Show every line in the material below in which the string "computer" appears.

━━━ DATA

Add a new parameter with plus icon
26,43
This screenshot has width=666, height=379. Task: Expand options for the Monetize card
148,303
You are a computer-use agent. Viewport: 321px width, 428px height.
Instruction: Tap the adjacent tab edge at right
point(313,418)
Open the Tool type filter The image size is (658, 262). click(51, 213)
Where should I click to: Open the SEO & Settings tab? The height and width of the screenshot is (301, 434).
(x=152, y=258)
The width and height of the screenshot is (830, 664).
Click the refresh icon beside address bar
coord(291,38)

━━━━━━
━━━ DATA

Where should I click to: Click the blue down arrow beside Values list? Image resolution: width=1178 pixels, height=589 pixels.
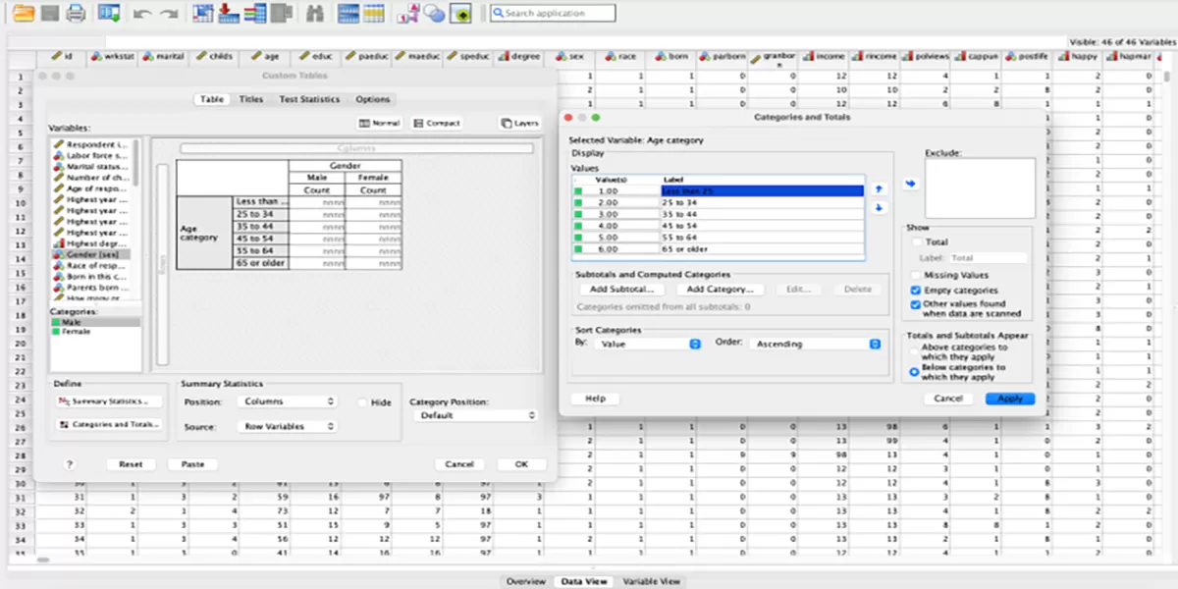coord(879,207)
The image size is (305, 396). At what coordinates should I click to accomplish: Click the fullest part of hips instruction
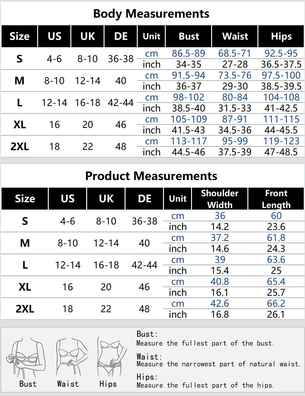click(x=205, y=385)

━━━━━━
━━━ DATA

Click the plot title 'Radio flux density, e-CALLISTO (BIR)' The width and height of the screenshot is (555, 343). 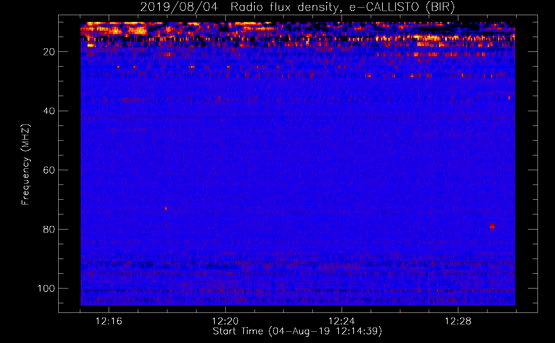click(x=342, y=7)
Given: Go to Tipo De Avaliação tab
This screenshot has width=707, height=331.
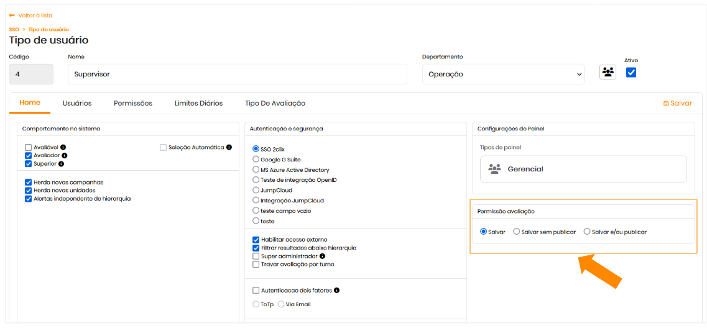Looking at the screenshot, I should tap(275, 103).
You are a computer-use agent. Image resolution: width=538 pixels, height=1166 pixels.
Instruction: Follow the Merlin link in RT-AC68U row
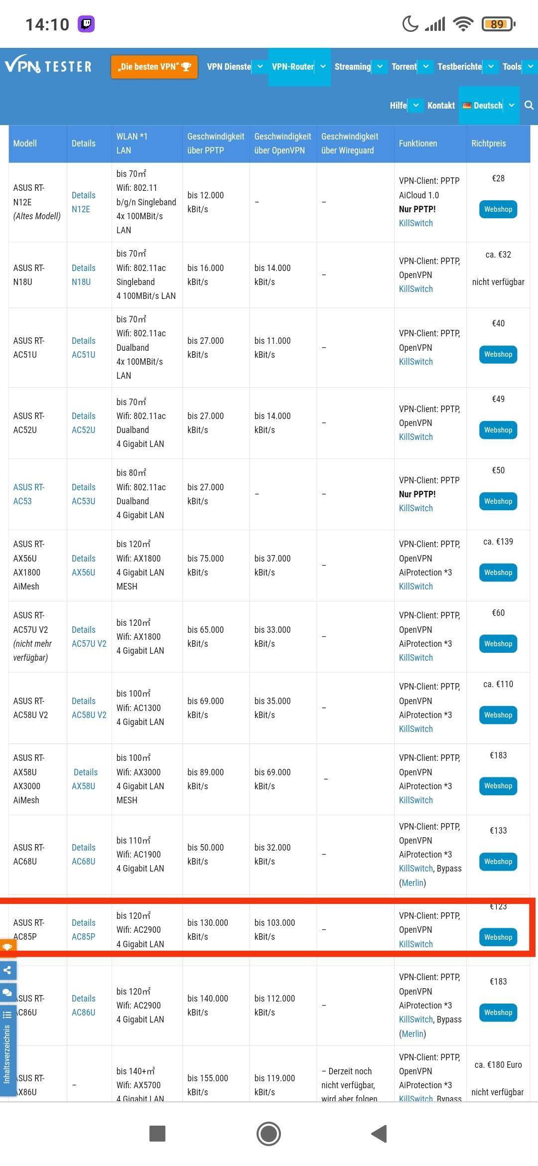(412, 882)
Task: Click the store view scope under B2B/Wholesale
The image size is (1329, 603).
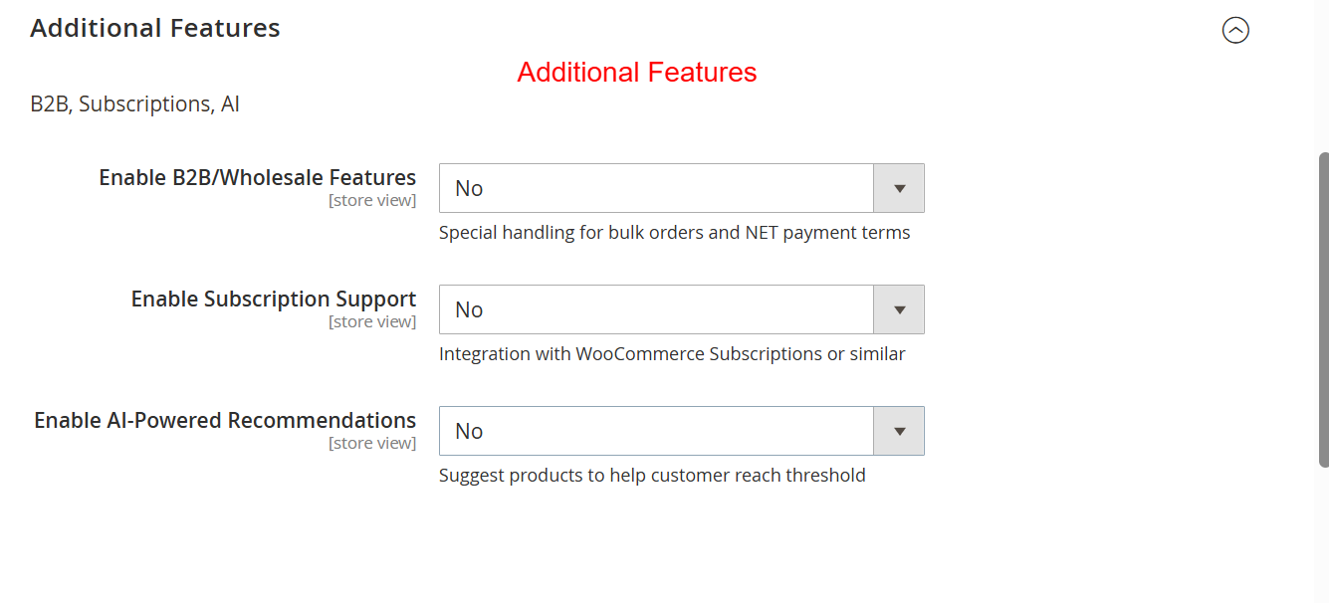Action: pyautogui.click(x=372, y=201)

━━━━━━

COMPLETED EXERCISE:
You are a computer-use agent. Viewport: 321px width, 428px height.
You are a computer-use agent. Image resolution: width=538 pixels, height=1166 pixels.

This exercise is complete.